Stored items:
──────

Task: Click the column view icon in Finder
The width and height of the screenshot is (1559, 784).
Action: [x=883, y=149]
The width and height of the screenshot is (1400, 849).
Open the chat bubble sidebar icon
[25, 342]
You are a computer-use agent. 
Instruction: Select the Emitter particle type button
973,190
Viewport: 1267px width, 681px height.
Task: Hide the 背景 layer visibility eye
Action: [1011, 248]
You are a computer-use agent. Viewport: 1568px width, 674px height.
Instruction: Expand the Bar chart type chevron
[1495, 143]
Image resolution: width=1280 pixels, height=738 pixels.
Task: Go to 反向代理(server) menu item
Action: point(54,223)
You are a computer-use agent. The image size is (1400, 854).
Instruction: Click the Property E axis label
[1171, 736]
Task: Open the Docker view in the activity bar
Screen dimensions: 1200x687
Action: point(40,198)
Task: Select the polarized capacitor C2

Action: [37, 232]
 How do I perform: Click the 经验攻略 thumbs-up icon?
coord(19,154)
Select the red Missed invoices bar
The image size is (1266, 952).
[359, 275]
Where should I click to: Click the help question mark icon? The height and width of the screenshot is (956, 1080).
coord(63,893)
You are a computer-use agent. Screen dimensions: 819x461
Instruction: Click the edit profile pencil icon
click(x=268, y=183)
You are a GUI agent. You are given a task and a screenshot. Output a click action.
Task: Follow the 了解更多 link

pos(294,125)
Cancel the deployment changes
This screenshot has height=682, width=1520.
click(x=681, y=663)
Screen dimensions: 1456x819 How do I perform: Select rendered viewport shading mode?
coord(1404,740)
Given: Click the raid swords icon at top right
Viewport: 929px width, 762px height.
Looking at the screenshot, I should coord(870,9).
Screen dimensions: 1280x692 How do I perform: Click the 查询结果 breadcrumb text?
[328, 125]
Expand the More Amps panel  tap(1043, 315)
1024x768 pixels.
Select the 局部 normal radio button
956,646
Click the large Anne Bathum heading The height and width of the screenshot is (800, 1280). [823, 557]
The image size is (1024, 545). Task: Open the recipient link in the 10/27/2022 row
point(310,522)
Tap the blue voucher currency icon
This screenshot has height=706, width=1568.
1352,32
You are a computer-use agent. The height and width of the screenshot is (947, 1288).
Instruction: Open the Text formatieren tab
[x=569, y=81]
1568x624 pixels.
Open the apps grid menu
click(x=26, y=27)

──────

* **Directions for this task**
Lines from the entries that contain the word "computer" are what the answer must hold.

* **Answer area**
You are a computer-use agent. 
You are a computer-use agent. Viewport: 1568px width, 674px height.
You are a computer-use agent. The image size is (1400, 854).
You are a computer-use agent. Screen dimensions: 819x461
You are a computer-use agent. The height and width of the screenshot is (947, 1288).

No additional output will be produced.